Conoscere effettivamente ciò che accade in Siria è molto
difficile, perché il governo esercita una forte censura. Tra il 29 novembre e
il 1 dicembre le linee telefoniche fisse e mobili e la rete internet sono state
messe fuori uso, preludendo, secondo i ribelli, ad un’escalation da parte del
governo che ha invece spiegato come ciò sia invece legato ad attacchi
terroristici. Damasco assicura comunque che non userà armi chimiche contro i
civili, tranquillizzando gli USA che preoccupati per lo spostamento in funzione
tattica degli arsenali del regime si erano detti pronti all’azione, se tale
circostanza si fosse verificata. Preoccupa soprattutto la dotazione siriana di
missili di fabbricazione sovietica e nord-coreana le cui testate potrebbero
essere riempite da sostanze chimiche o batteriologiche.

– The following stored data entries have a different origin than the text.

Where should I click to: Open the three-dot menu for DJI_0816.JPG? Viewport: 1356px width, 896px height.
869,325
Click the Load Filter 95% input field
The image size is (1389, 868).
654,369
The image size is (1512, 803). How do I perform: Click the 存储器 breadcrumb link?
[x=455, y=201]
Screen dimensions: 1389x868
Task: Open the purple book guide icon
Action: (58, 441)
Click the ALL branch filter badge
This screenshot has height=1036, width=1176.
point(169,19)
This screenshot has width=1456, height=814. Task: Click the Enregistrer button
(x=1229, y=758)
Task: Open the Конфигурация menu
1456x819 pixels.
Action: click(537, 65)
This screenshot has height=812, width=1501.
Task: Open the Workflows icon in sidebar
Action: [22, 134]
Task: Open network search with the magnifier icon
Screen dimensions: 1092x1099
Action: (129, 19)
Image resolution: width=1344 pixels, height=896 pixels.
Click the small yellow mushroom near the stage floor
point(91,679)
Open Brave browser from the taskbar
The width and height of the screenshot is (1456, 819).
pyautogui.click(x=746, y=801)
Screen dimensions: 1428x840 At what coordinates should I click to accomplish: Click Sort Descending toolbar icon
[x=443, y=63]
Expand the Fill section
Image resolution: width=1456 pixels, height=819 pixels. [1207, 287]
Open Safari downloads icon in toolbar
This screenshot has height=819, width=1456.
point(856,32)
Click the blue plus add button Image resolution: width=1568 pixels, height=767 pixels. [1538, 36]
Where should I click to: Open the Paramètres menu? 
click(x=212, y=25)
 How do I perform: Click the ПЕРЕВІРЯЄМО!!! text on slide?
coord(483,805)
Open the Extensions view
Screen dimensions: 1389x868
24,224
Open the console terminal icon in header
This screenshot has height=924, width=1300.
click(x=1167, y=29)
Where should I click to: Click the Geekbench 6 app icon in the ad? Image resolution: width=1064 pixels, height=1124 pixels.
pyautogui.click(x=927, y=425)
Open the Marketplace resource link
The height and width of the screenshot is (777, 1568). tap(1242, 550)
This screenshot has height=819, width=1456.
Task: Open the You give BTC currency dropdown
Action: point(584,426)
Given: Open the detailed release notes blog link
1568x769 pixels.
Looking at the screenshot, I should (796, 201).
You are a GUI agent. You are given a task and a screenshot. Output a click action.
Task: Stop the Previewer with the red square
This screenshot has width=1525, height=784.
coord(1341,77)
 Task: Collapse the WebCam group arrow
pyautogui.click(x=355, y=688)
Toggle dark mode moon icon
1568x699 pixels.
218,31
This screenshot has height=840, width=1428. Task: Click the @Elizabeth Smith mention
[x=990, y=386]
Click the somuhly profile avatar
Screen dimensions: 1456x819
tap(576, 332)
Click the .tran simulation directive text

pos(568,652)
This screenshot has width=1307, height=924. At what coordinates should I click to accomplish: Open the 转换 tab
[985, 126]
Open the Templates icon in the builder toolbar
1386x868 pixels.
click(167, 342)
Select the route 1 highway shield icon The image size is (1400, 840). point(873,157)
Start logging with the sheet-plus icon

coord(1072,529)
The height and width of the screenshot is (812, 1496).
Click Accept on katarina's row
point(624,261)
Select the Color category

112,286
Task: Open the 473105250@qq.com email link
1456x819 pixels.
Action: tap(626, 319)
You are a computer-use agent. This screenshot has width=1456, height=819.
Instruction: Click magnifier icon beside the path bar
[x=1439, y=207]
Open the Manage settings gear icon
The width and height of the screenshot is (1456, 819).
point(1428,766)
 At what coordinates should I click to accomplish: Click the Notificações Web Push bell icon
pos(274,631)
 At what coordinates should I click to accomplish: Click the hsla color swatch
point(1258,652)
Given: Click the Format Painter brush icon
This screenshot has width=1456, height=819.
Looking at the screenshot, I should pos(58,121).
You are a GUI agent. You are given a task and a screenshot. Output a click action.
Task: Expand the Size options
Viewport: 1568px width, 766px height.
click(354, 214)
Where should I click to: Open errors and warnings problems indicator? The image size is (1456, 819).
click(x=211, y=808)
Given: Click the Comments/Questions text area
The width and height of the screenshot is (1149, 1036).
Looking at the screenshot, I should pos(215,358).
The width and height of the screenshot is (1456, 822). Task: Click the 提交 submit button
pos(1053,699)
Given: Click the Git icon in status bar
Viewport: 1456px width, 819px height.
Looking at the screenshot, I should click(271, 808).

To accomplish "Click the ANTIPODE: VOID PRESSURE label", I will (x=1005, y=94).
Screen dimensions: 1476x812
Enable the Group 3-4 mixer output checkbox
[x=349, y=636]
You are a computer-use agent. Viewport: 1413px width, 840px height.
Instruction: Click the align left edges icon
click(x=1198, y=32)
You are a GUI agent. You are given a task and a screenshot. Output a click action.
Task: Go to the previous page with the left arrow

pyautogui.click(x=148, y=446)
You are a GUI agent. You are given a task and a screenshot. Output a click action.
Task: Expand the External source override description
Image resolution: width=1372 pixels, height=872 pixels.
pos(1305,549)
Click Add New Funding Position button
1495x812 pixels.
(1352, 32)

Il conflitto potrebbe presto incrociare un difficile snodo politico
internazionale con il possibile ritiro da parte dell’Onu e dell’UE del
personale non necessario e con l'imminente viaggio del Segretario Generale ONU
in Turchia e in altre località del Medio Oriente, stante al momento l'accusa da
parte del Ministro degli esteri russo rivolta ad alcuni Paesi di voler sabotare
i tentativi per raggiungere una soluzione politica della crisi e aprire le
porte a gruppi estremisti. Ankara chiede che Assad abbandoni il potere per
avviare la transizione, mentre Mosca è disponibile ad aprire il dialogo,
nonostante un suo aereo diretto a Teheran sia stato perquisito dalle autorità
turche la ritenuto veicolo di trasporto di munizioni per il regime siriano
Di Siria si parla poco, troppo poco. Questo paese martoriato
da una guerra intestina che coinvolge tutto il Medio Oriente e in cui
l’emergenza umanitaria assume proporzioni spaventose viene spesso dimenticato,
ma la situazione continua a restare esplosiva. Per questo è importante
ricordare che oltre Gaza, oltre l’Iran c’è un Paese che soffre in cui la pace
appare un miraggio sempre più lontano.